Toutes les discriminations se construisent-elles de la même façon ?

 Élise Marsicano et Florian Vörös : Oui, les discriminations fonctionnent comme les inégalités : on hiérarchise les groupes sociaux selon leur sexe, leur âge, leur classe sociale, leur race, leur orientation sexuelle… Un groupe est dans une position privilégiée (il devient le groupe majoritaire) et l’autre dans une position discriminée (il est le groupe minoritaire). Il peut s’agir des hommes et des femmes, des hétérosexuels et des non-hétérosexuels, des personnes cis et des personnes trans, des personnes valides et des personnes non-valides, des Français et des étrangers, etc. L’homophobie, par exemple, existe à cause de l’hétérosexualité établie comme norme sociale majoritaire en termes de sexualité.  

 

Pourquoi une personne gay en vient à discriminer d’autres gays ?

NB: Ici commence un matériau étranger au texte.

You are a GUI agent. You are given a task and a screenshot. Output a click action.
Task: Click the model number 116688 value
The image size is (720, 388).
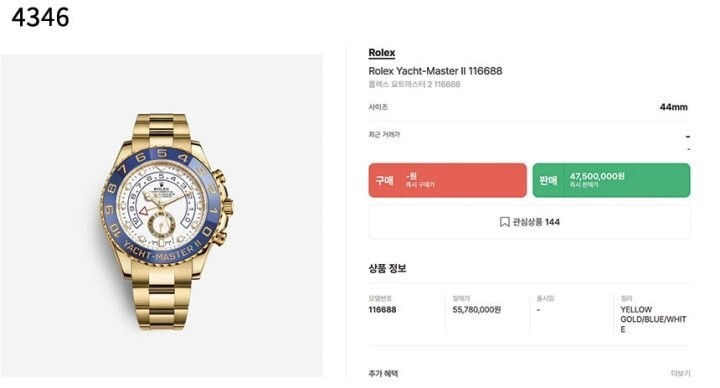click(x=382, y=309)
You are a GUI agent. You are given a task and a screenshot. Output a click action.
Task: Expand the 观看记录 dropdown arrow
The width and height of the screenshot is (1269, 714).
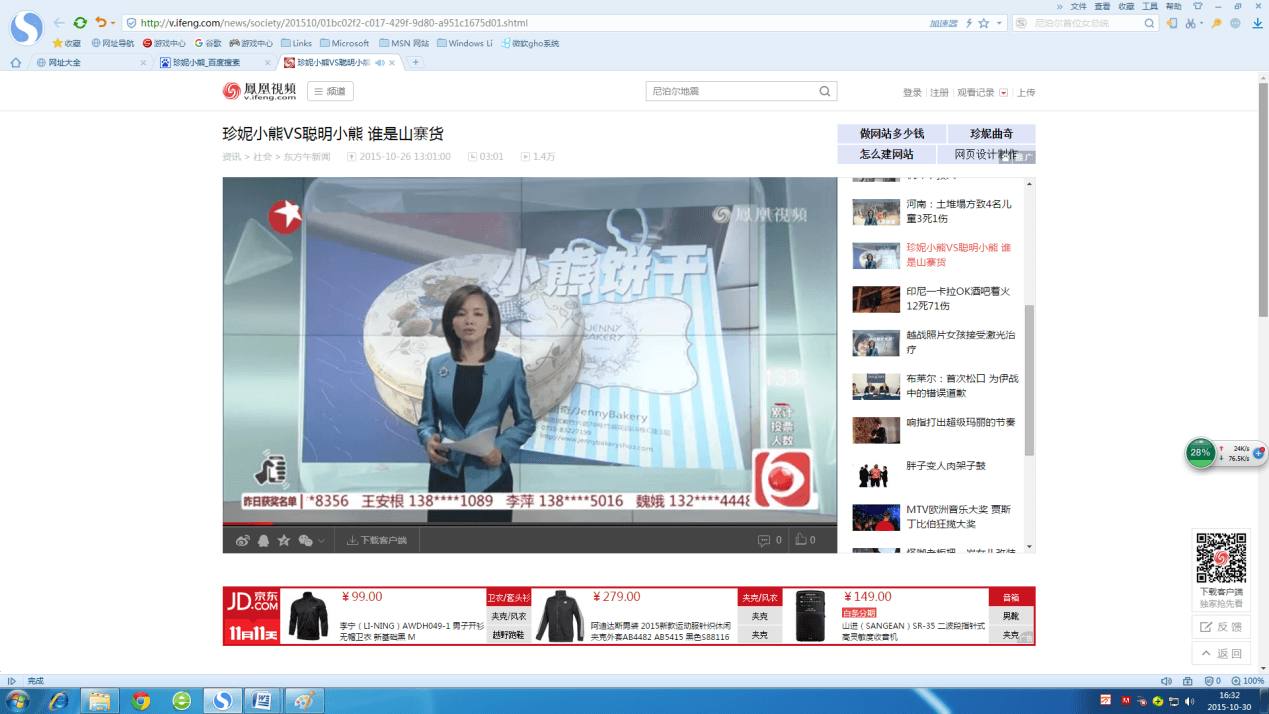1003,93
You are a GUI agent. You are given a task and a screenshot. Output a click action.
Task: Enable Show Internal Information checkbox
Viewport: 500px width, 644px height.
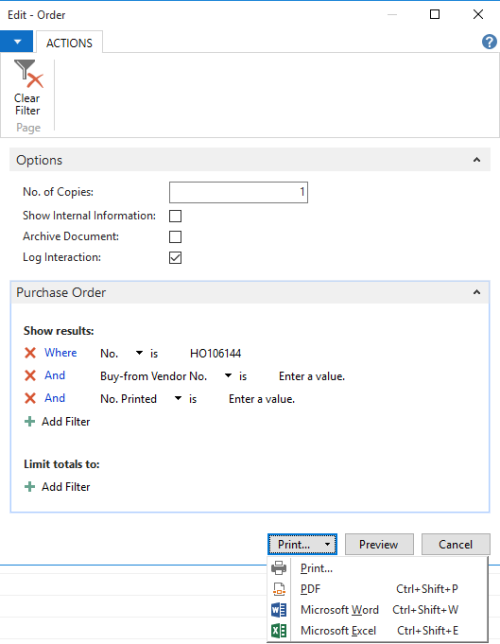click(175, 216)
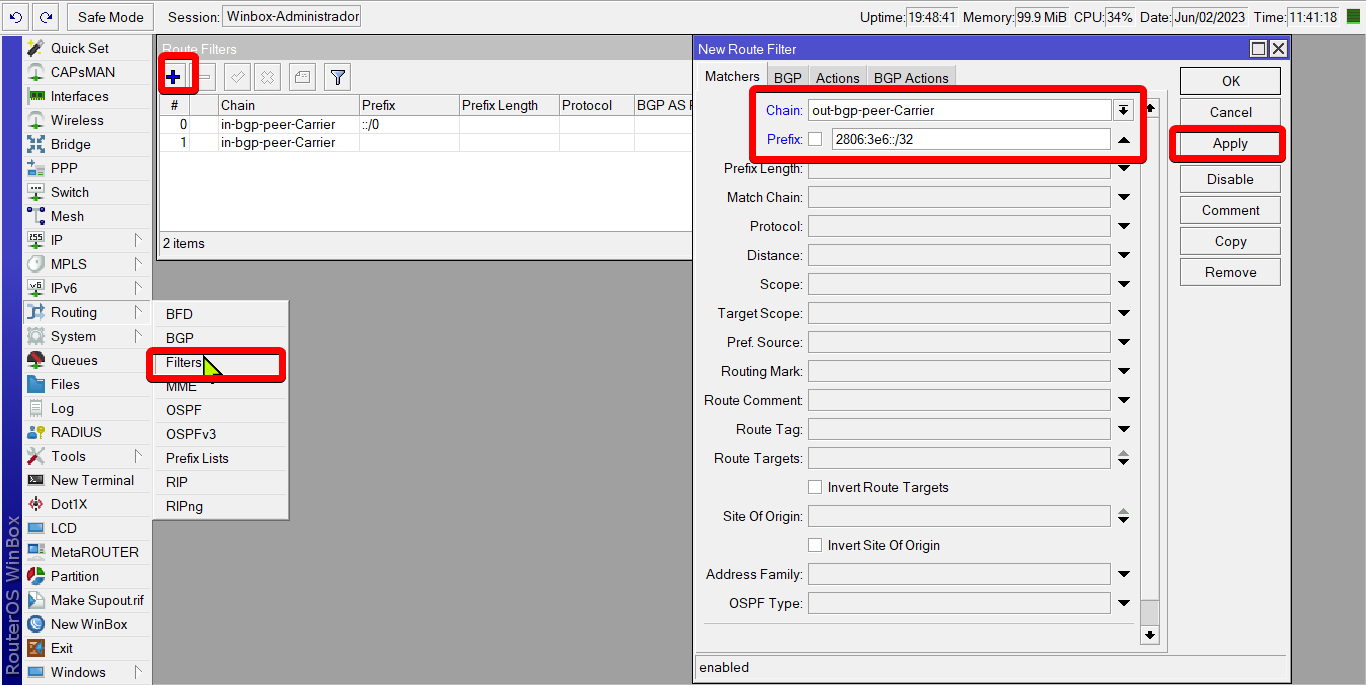This screenshot has height=685, width=1366.
Task: Click into the Prefix input field
Action: 970,139
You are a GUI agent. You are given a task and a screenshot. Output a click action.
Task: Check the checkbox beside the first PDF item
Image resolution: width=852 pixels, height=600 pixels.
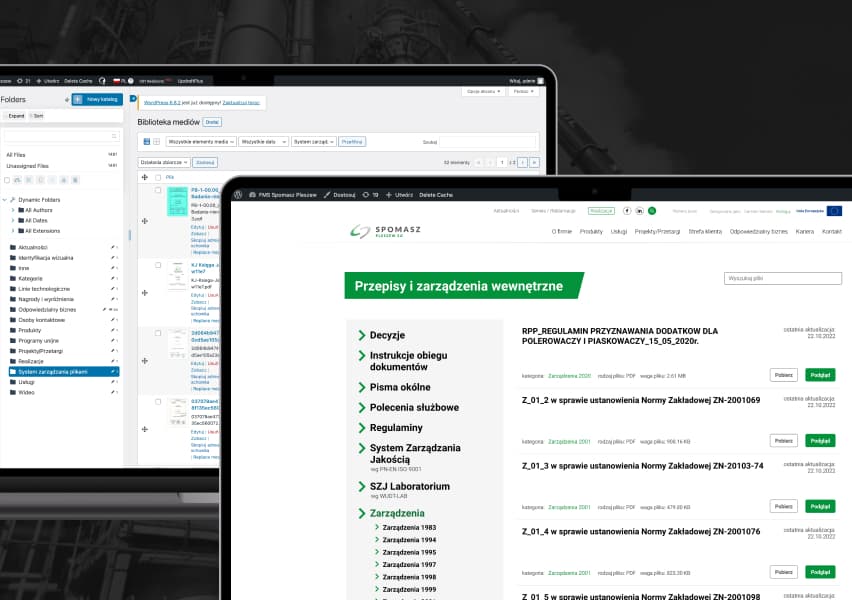[158, 189]
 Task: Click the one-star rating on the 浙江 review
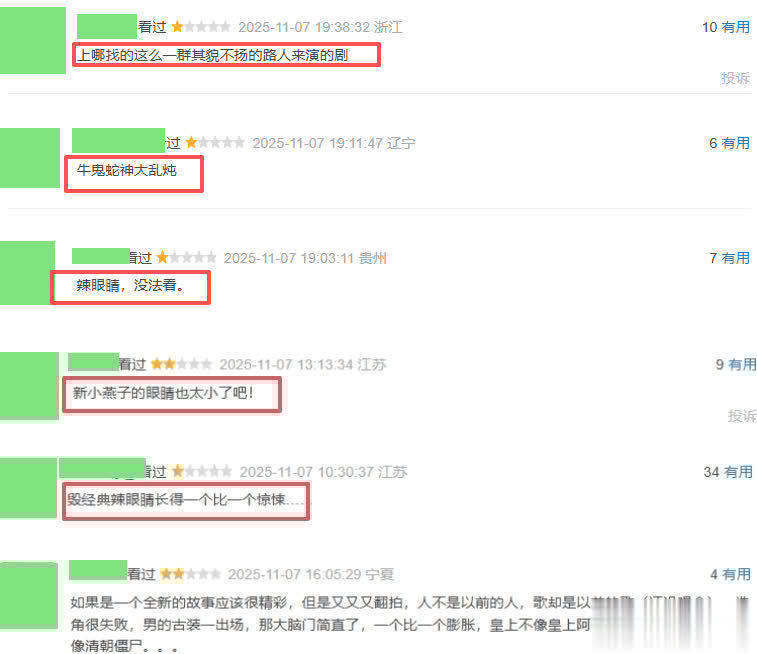(201, 27)
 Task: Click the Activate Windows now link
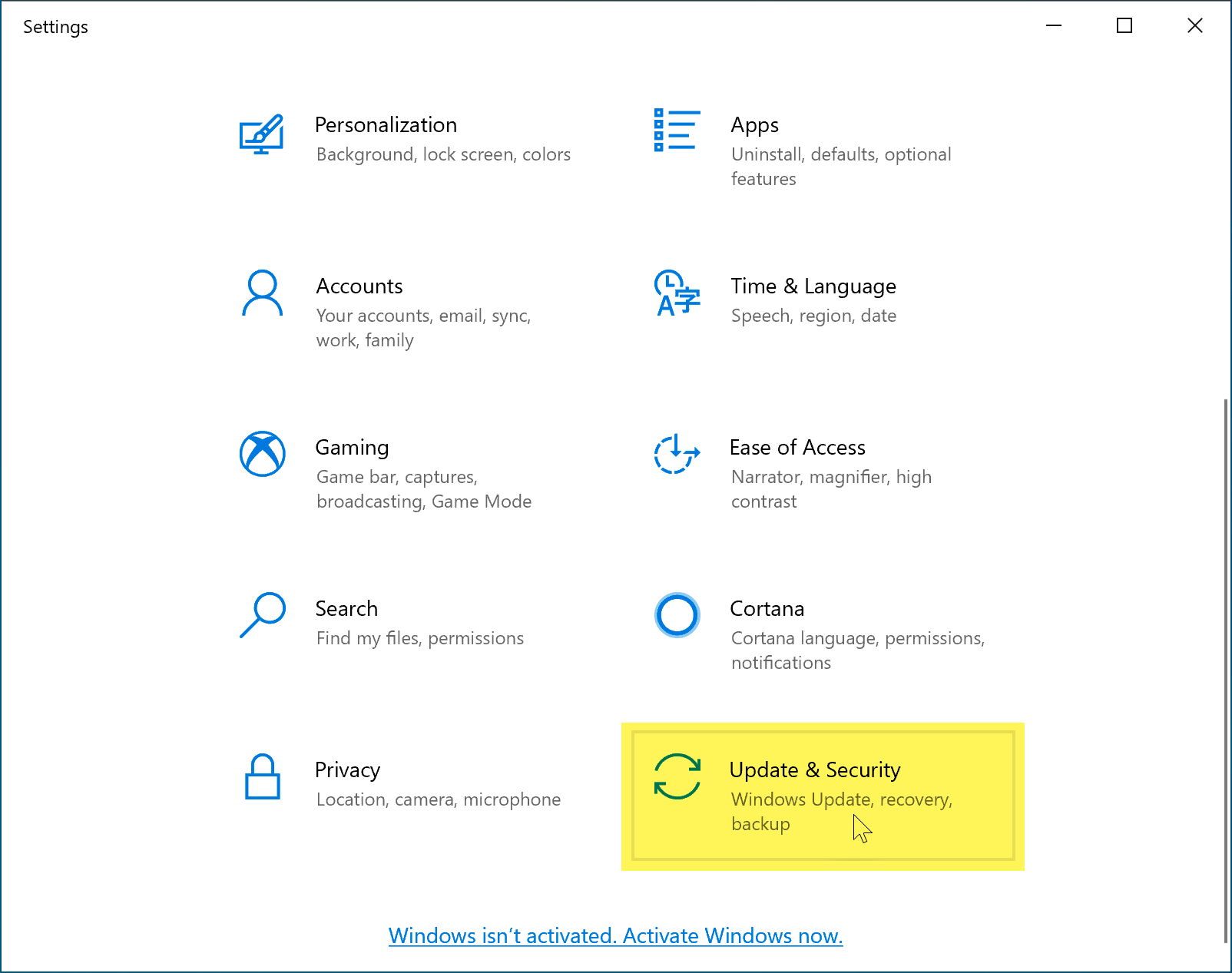tap(615, 935)
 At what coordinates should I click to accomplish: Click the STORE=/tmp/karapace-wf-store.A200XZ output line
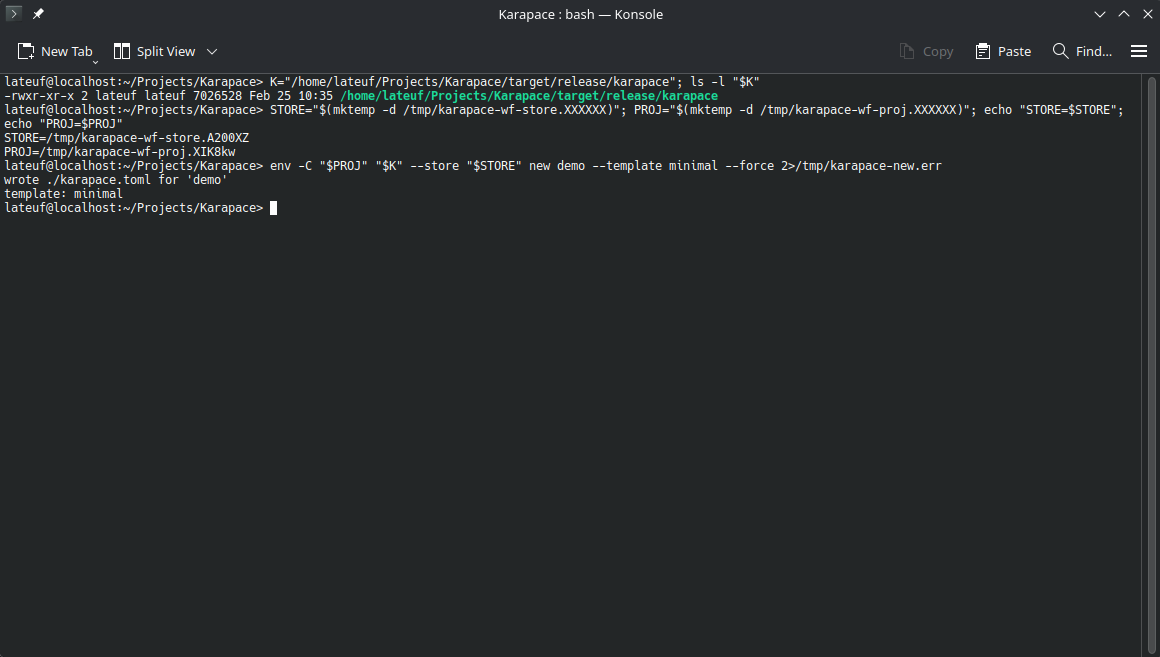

 E. M. et F. V. : Les hommes gays blancs, par exemple, ne reproduisent pas des discriminations raciales parce qu’ils sont minoritaires (gays), mais parce qu’ils sont majoritaires (hommes blancs). Ils se montrent souvent très prudents sur leur relation aux hommes hétéros, face auxquels ils occupent une position minoritaire. En revanche, ils le sont beaucoup moins dans leur rapport aux hommes racisés, vis-à-vis desquels ils occupent une position majoritaire.

 

Comment définir la follophobie lorsqu’elle est opérée par une personne homosexuelle ? 


 E. M. et F. V. : La misogynie, c’est-à-dire la dévalorisation du féminin, est une des sources de la follophobie chez les gays. Comme la plupart des hommes, les hommes gays évoluent dans une société patriarcale dans laquelle les hommes « virils » sont considérés comme plus « normaux » et plus désirables que les hommes efféminés. Il n’est pas rare d’entendre des hommes gays dire qu’ils se sentent plus proches des hommes hétéros que des « folles » parce qu’ils sont « normaux ».

 

Quels conseils donner à des victimes de discriminations entre gays ? 


E. M. et F. V. : C’est un problème collectif avant d’être un problème individuel. Le fonctionnement des espaces gays favorise les hommes qui correspondent à la norme sociale dominante (blancs, virils, valides). Certaines applications de rencontre le reconnaissent désormais à demi-mots en proposant des contenus de sensibilisation contre les discriminations à leurs usagers, mais cela reste très insuffisant. Le poids de la sérophobie, de la follophobie et du racisme continue de peser sur les épaules de ceux qui subissent ces discriminations. Les comptes Instagram « Personnes racisées versus Grindr » et « Séropos versus Grindr » permettent aux victimes de partager leur expérience en ligne et d’interpeller publiquement sur le problème des discriminations sur les applications de rencontre. Rompre le silence et en parler publiquement peut être une démarche libératrice, même si elle peut aussi exposer à des violences.

 

Comment faire en sorte que chacun développe de l’empathie envers les autres ? 


E. M. et F. V. : Le manque d’écoute est un autre aspect de la discrimination. Par exemple, le racisme fait voir comme « agressifs » les hommes arabes qui prennent publiquement la parole contre les stéréotypes dont ils font l’objet de la part d’un groupe majoritaire (en l’occurrence, les hommes blancs). Il ne peut donc pas y avoir de réelle empathie sans lutte active contre les discriminations.